[[ DATASET ENTRIES open ]]
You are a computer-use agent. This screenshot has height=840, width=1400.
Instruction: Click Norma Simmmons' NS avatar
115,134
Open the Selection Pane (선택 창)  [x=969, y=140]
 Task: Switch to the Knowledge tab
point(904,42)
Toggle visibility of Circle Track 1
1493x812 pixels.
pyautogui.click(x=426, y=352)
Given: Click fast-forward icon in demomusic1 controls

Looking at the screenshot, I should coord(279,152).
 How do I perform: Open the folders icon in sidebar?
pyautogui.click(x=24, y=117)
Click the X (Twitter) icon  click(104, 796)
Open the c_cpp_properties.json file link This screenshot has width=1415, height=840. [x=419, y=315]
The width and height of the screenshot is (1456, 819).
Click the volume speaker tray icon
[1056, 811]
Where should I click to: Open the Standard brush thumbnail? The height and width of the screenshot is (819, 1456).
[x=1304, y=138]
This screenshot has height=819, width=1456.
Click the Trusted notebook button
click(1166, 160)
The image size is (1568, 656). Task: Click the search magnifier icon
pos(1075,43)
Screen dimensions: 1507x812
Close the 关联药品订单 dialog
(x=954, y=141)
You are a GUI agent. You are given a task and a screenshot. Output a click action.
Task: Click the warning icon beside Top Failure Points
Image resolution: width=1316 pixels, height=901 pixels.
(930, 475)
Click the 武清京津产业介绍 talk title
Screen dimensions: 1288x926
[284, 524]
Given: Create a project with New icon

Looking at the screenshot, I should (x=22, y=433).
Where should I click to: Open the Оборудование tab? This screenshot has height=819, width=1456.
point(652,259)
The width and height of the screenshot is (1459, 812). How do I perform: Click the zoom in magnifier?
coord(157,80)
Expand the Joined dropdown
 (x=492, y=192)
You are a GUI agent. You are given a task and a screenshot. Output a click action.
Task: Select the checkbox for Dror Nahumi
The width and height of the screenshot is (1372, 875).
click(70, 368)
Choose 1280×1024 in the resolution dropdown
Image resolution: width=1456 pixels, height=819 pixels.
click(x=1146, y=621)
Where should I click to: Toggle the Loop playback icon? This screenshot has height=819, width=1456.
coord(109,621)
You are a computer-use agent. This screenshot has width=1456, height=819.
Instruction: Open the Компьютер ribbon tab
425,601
[[ DATASET ENTRIES closed ]]
TASK INSTRUCTIONS
Retype only this portion of the data above: the line containing "How do I perform: Open", the line containing "Task: Click the warning", and all lines between them, exactly.

YOUR RESPONSE
 How do I perform: Open the folders icon in sidebar?
pyautogui.click(x=24, y=117)
Click the X (Twitter) icon  click(104, 796)
Open the c_cpp_properties.json file link This screenshot has width=1415, height=840. [x=419, y=315]
The width and height of the screenshot is (1456, 819).
Click the volume speaker tray icon
[1056, 811]
Where should I click to: Open the Standard brush thumbnail? The height and width of the screenshot is (819, 1456).
[x=1304, y=138]
This screenshot has height=819, width=1456.
Click the Trusted notebook button
click(1166, 160)
The image size is (1568, 656). Task: Click the search magnifier icon
pos(1075,43)
Screen dimensions: 1507x812
Close the 关联药品订单 dialog
(x=954, y=141)
You are a GUI agent. You are given a task and a screenshot. Output a click action.
Task: Click the warning icon beside Top Failure Points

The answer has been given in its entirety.